(Assignment): What is needed is an exact retyping of the records below, from the first line through the line that contains "Store Directory (602, 17)".
::: Input :::
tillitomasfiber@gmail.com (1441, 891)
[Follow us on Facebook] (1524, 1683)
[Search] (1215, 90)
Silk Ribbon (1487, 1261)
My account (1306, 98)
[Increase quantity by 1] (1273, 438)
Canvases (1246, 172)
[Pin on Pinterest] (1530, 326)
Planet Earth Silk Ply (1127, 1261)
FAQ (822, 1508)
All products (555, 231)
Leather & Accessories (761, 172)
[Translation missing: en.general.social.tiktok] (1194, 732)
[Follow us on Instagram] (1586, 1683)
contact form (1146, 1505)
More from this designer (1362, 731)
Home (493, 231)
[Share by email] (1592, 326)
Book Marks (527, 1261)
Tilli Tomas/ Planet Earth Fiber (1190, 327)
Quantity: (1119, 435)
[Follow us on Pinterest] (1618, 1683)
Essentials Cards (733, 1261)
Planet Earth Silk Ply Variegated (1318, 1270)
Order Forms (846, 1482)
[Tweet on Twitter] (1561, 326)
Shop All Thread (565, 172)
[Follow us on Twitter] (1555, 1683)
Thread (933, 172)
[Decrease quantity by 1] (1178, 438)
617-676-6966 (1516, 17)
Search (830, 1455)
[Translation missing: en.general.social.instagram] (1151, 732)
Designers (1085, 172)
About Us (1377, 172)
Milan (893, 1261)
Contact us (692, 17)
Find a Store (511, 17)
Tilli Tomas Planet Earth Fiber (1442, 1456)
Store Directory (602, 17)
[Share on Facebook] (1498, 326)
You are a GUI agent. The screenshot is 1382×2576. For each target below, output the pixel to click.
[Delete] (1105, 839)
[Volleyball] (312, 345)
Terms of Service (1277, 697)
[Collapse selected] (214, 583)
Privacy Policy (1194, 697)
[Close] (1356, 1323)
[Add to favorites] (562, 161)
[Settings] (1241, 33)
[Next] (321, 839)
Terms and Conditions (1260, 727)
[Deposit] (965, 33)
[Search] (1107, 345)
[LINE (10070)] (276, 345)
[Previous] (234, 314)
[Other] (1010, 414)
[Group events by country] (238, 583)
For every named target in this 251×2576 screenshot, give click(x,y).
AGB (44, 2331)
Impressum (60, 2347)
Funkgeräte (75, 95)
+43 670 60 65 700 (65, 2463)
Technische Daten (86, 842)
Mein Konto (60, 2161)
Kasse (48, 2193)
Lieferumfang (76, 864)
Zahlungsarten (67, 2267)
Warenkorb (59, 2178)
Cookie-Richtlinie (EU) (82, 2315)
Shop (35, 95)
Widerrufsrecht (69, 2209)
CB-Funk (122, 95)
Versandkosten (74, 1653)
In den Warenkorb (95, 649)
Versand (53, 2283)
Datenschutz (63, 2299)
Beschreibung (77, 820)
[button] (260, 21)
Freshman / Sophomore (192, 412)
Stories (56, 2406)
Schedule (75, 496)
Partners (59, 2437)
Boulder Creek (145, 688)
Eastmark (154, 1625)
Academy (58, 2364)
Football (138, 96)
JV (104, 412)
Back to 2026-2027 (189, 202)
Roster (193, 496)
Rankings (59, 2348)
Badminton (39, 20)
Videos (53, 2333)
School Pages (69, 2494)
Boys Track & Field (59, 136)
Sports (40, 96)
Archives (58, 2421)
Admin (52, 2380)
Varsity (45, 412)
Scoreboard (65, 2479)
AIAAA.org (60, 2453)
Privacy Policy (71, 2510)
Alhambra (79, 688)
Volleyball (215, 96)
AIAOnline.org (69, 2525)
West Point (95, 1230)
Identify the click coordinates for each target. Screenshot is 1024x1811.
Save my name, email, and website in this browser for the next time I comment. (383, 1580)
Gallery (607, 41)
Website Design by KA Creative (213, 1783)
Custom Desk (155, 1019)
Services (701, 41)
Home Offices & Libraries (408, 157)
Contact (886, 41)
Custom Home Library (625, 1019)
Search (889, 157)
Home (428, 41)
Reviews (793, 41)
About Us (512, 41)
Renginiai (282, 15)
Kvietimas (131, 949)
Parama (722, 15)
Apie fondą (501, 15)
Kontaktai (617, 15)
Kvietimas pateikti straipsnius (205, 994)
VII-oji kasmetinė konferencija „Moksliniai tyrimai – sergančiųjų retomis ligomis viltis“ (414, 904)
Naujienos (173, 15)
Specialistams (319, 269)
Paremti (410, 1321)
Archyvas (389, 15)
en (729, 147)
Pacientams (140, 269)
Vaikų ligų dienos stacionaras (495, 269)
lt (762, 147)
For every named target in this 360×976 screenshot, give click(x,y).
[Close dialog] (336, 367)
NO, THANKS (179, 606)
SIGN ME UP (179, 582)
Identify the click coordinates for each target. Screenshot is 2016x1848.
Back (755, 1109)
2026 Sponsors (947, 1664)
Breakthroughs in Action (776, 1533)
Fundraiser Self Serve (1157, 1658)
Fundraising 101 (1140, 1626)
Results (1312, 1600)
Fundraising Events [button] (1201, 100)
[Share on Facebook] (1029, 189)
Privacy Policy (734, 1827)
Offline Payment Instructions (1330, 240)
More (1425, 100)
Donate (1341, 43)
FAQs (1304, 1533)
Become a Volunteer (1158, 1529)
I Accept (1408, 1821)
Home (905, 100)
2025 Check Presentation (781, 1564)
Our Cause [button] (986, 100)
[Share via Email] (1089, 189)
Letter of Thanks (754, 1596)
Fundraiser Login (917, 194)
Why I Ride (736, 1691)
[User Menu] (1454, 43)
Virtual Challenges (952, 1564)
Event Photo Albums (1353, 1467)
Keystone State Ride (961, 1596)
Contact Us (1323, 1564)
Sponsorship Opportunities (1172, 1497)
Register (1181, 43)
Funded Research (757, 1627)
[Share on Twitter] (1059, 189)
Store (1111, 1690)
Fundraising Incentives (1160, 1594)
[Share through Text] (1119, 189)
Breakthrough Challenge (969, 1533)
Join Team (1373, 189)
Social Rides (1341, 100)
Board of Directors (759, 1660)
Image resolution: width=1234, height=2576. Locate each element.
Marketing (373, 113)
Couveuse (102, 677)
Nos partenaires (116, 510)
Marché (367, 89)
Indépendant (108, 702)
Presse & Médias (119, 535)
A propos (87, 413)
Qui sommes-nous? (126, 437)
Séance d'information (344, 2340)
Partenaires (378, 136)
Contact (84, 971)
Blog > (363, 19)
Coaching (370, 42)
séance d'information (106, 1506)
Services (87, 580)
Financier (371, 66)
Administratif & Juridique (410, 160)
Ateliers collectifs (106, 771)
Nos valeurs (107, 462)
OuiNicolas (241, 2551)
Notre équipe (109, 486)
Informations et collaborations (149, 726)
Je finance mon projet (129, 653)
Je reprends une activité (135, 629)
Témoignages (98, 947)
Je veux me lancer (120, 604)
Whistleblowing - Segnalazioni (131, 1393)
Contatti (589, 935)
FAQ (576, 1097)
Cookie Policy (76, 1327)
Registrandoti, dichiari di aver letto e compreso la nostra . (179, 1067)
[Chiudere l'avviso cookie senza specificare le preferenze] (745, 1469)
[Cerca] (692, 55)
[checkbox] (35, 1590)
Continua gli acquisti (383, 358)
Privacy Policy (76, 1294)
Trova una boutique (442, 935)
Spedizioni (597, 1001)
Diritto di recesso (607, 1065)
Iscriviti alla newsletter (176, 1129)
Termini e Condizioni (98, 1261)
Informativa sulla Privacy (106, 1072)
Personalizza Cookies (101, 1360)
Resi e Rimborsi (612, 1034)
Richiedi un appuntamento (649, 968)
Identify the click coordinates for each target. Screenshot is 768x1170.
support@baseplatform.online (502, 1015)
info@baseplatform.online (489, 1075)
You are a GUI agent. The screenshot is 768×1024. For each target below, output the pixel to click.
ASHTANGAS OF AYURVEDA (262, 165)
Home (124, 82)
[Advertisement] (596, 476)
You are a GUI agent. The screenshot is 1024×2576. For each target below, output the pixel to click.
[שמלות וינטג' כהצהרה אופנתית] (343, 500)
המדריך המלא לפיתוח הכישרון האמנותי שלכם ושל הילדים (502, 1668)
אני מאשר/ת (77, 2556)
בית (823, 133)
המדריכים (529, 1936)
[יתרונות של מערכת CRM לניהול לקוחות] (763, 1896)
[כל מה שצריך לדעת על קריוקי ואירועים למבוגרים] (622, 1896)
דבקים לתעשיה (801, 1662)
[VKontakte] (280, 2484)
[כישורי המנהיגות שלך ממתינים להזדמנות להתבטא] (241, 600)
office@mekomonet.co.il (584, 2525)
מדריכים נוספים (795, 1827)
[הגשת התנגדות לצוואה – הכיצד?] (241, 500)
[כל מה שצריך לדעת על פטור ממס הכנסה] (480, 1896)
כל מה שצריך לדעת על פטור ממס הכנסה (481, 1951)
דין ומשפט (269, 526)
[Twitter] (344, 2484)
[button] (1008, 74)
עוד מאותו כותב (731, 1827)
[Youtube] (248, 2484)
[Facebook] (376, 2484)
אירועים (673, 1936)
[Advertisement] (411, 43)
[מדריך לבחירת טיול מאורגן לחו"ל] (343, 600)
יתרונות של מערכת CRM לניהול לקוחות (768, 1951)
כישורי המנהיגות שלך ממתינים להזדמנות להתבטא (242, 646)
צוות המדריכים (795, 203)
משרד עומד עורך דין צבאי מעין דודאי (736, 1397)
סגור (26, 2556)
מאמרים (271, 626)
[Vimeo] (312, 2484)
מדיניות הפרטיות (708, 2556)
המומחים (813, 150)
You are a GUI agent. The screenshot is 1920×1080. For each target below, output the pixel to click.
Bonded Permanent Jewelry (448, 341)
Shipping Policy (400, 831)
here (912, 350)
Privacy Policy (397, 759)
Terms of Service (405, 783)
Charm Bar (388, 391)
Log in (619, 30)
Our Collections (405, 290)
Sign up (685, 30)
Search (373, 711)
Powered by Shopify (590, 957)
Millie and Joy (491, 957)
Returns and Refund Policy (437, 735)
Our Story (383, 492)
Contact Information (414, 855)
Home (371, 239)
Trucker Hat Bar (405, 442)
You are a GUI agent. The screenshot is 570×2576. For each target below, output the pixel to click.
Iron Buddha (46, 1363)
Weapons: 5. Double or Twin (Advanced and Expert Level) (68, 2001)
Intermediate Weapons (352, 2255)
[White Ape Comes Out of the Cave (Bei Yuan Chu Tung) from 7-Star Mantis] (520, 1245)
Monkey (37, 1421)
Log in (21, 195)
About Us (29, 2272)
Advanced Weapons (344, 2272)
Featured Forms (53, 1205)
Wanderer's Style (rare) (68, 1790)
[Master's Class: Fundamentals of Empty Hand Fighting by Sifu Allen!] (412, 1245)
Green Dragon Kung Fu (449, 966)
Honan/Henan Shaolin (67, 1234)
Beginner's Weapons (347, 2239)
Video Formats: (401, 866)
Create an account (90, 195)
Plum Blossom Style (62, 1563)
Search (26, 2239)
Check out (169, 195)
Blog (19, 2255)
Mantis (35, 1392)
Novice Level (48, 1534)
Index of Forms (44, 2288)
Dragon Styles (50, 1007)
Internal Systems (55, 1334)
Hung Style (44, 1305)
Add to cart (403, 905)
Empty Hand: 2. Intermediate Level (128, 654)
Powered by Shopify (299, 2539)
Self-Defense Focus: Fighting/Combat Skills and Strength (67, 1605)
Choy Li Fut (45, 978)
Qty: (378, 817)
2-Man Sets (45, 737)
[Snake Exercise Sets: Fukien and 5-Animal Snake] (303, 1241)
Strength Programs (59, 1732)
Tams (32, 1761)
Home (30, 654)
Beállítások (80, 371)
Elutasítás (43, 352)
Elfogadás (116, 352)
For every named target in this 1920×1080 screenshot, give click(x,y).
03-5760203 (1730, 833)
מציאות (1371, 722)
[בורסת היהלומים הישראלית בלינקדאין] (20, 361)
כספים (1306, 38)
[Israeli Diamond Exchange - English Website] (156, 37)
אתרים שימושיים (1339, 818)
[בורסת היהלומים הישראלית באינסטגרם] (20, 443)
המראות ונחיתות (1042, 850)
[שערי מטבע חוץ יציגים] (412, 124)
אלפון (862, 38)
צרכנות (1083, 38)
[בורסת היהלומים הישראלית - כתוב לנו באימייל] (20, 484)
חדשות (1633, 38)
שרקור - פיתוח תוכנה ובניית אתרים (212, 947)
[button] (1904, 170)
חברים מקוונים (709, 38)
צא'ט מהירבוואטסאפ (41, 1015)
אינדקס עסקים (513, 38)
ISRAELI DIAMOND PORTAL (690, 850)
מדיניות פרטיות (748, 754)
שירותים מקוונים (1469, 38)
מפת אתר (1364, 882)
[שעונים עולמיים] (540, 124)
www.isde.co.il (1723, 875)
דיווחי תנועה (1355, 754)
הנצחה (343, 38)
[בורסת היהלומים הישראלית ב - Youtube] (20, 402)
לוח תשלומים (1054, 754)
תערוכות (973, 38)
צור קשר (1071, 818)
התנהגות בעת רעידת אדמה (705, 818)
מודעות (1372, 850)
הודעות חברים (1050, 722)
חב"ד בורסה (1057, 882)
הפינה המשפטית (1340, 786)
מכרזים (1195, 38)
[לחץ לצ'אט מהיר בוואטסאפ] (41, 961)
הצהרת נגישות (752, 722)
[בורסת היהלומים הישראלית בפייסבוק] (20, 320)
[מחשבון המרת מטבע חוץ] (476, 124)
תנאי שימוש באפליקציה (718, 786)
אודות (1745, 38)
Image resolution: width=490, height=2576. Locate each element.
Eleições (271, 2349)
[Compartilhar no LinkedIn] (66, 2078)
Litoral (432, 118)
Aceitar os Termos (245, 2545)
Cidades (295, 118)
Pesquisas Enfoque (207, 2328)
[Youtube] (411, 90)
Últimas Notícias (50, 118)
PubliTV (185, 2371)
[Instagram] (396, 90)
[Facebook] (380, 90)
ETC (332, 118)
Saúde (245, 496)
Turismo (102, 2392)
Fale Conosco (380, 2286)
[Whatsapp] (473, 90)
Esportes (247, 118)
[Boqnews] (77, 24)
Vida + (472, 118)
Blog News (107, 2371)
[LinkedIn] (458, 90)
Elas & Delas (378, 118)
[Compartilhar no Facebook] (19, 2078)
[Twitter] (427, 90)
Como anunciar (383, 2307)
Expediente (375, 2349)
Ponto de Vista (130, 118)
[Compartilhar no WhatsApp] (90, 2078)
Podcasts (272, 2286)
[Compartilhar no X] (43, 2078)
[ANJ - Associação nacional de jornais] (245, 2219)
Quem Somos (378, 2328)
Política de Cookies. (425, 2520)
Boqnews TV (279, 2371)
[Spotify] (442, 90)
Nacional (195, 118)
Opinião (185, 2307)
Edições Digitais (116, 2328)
:::
(Exercise result):
tillitomasfiber@gmail.com (1441, 891)
[Follow us on Facebook] (1524, 1683)
[Search] (1215, 90)
Silk Ribbon (1487, 1261)
My account (1306, 98)
[Increase quantity by 1] (1273, 438)
Canvases (1246, 172)
[Pin on Pinterest] (1530, 326)
Planet Earth Silk Ply (1127, 1261)
FAQ (822, 1508)
All products (555, 231)
Leather & Accessories (761, 172)
[Translation missing: en.general.social.tiktok] (1194, 732)
[Follow us on Instagram] (1586, 1683)
contact form (1146, 1505)
More from this designer (1362, 731)
Home (493, 231)
[Share by email] (1592, 326)
Book Marks (527, 1261)
Tilli Tomas/ Planet Earth Fiber (1190, 327)
Quantity: (1119, 435)
[Follow us on Pinterest] (1618, 1683)
Essentials Cards (733, 1261)
Planet Earth Silk Ply Variegated (1318, 1270)
Order Forms (846, 1482)
[Tweet on Twitter] (1561, 326)
Shop All Thread (565, 172)
[Follow us on Twitter] (1555, 1683)
Thread (933, 172)
[Decrease quantity by 1] (1178, 438)
617-676-6966 (1516, 17)
Search (830, 1455)
[Translation missing: en.general.social.instagram] (1151, 732)
Designers (1085, 172)
About Us (1377, 172)
Milan (893, 1261)
Contact us (692, 17)
Find a Store (511, 17)
Tilli Tomas Planet Earth Fiber (1442, 1456)
Store Directory (602, 17)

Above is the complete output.